§ **DATASET EXTRACT**:
========================================================================
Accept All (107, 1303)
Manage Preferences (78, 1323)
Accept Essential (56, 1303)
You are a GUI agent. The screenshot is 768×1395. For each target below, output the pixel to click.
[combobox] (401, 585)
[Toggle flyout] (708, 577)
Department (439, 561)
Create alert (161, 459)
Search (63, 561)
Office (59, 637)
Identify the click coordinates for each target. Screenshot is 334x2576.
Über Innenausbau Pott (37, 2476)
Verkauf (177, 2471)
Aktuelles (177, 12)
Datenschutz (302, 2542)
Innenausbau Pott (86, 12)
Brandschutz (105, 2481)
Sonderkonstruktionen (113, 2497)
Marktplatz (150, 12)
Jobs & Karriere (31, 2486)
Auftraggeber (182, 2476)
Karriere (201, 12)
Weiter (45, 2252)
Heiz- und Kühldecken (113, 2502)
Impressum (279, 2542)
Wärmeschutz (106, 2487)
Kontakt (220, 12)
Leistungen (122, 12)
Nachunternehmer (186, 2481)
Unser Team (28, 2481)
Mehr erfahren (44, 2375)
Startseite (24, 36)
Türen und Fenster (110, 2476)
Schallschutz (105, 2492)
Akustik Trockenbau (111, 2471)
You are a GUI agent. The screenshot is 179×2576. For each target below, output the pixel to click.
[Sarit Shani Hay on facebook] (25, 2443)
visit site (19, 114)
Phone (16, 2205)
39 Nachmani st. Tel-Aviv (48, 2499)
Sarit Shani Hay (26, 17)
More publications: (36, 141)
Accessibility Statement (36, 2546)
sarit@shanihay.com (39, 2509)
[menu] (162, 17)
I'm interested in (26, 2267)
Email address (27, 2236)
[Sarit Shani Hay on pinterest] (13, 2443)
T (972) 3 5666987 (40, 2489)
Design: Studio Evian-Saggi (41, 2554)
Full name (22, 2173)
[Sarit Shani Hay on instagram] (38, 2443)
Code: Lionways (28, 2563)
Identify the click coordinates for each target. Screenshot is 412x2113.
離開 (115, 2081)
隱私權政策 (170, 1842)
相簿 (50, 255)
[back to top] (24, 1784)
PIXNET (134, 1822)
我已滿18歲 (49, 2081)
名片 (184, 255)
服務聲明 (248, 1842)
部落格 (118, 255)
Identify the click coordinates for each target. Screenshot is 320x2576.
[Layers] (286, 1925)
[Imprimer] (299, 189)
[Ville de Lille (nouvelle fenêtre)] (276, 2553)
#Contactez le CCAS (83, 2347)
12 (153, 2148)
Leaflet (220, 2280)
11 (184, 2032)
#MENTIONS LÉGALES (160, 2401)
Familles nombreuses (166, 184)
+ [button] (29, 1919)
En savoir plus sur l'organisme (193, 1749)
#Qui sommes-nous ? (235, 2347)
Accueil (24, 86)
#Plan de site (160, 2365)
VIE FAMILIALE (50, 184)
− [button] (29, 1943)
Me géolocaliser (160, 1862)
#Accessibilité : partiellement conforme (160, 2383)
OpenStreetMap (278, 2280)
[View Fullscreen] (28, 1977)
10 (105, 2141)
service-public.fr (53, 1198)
========================================================================
§ **ASSIGNED TASK**: Search the data for "Innenausbau". Copy each line that has it.

§ **RESPONSE AREA**:
Über Innenausbau Pott (37, 2476)
Innenausbau Pott (86, 12)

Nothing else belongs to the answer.